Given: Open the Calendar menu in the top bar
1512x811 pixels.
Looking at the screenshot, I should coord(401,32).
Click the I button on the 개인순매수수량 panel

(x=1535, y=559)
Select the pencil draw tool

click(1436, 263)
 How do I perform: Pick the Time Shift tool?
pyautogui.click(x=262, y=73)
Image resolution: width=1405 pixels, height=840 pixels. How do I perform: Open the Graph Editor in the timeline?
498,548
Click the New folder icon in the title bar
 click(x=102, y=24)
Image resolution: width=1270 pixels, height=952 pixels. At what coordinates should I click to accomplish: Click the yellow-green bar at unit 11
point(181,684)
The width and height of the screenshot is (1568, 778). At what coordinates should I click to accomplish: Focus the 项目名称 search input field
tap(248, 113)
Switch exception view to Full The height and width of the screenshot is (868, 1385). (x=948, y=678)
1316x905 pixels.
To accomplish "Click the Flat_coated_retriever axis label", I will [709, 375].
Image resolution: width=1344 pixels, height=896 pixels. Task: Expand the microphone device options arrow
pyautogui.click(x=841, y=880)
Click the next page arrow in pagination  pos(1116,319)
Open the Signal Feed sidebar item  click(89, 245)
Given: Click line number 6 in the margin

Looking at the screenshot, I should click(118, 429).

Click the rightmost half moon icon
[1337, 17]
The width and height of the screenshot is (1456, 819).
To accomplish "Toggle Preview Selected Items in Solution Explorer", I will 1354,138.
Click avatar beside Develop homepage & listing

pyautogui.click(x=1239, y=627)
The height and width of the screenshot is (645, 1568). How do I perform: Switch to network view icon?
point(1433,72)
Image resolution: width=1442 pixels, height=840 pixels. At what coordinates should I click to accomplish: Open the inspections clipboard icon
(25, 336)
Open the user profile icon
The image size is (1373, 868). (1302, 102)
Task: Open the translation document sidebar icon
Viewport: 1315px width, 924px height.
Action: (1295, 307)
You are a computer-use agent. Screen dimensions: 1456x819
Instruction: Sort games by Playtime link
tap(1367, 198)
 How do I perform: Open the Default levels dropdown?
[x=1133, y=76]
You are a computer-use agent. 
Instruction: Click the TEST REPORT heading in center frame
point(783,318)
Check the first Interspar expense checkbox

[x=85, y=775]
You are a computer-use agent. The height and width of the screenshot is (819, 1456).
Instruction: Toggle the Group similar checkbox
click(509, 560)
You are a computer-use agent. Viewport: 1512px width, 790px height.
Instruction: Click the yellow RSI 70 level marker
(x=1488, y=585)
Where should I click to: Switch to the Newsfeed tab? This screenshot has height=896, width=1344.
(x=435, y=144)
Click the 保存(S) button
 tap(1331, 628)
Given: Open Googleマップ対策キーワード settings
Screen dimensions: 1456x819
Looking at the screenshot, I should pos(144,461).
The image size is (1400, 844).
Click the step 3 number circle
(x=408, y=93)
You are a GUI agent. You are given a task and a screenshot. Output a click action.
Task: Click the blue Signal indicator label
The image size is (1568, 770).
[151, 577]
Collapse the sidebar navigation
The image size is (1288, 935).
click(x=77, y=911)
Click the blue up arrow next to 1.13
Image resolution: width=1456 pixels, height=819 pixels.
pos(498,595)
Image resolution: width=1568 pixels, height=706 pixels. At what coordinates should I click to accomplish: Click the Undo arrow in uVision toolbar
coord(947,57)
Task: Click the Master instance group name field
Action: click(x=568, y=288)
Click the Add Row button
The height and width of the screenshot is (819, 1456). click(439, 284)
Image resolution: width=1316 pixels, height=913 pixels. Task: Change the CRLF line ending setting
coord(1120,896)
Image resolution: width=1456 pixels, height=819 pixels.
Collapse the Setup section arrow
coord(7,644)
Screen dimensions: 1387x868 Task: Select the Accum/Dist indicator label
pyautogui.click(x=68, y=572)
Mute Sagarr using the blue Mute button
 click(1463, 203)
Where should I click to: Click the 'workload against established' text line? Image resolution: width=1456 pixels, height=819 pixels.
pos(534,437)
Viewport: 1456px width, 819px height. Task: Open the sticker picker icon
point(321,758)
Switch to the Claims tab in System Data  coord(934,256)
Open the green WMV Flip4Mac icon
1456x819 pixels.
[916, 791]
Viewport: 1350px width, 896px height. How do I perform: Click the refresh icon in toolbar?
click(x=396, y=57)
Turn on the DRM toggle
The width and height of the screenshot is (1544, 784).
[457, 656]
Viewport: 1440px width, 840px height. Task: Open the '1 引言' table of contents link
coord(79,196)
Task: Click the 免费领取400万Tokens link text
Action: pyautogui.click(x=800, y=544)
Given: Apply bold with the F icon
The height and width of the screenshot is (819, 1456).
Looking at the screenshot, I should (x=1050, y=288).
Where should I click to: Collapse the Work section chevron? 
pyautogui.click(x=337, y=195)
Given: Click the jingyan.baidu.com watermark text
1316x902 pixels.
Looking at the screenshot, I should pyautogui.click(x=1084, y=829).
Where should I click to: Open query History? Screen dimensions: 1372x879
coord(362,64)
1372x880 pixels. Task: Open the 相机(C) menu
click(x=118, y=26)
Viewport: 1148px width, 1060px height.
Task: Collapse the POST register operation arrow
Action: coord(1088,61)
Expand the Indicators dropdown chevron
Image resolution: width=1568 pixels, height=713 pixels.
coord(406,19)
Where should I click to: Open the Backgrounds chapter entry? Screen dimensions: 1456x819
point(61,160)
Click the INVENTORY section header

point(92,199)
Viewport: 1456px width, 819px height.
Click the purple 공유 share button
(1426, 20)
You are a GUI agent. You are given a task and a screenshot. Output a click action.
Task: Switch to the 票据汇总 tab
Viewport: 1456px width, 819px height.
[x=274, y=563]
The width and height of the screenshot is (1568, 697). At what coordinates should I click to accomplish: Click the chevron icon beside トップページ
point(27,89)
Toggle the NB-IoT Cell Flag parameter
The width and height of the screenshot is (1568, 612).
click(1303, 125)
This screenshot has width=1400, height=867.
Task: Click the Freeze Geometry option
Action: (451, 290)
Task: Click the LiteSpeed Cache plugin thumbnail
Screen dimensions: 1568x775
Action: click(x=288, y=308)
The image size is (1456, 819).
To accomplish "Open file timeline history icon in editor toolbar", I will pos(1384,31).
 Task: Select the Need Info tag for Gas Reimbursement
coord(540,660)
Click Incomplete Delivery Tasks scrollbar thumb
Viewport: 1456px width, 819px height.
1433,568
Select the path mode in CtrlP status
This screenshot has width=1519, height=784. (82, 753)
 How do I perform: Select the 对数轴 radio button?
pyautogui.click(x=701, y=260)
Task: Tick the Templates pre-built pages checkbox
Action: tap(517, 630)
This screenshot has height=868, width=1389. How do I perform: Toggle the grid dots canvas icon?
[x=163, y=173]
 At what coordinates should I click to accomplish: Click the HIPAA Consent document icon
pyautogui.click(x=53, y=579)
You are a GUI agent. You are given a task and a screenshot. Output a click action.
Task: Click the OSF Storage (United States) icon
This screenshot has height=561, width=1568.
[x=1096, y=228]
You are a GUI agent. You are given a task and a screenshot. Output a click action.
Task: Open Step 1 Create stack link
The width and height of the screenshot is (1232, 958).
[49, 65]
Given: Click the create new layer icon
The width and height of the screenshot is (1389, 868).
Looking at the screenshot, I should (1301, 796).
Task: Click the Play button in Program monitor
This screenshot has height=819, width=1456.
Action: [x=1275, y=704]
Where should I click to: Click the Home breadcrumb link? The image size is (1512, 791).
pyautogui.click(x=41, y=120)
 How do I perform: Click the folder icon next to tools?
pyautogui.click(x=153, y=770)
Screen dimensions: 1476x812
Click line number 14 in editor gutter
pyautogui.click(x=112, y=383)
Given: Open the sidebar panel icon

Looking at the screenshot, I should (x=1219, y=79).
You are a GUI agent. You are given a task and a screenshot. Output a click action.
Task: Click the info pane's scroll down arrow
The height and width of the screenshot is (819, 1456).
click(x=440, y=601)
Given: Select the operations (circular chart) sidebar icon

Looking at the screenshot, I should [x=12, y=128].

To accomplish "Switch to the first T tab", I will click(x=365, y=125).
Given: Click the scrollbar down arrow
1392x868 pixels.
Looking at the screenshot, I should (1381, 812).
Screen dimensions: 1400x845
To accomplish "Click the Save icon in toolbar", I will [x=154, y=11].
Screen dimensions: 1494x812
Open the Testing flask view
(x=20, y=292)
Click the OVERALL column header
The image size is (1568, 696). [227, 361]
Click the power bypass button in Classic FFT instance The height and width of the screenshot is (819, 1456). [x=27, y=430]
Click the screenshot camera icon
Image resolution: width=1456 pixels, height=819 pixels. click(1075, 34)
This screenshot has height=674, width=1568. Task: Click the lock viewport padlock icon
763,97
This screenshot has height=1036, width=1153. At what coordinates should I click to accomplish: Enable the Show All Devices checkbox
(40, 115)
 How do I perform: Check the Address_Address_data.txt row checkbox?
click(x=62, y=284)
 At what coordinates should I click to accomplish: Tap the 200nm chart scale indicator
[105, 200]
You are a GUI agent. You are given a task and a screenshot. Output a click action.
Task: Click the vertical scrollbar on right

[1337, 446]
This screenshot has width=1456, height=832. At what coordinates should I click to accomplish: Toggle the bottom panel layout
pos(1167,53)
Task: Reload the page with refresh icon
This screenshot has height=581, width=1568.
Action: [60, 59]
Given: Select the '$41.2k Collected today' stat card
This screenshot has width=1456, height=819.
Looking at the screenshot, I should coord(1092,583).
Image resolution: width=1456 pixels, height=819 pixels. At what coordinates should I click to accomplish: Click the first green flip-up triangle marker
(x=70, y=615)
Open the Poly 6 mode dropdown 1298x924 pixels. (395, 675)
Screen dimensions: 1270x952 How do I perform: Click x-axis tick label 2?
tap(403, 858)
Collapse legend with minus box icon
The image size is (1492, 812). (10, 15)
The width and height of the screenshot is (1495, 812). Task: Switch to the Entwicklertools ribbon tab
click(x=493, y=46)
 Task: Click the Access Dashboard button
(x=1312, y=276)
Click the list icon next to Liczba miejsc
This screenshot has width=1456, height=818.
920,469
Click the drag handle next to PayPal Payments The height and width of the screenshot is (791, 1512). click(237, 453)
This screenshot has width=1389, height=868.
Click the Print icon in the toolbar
------------------------------------------------
Task to complete:
Go through the material above and count the lines that contain "computer"; answer with the number alone.

Answer area:
4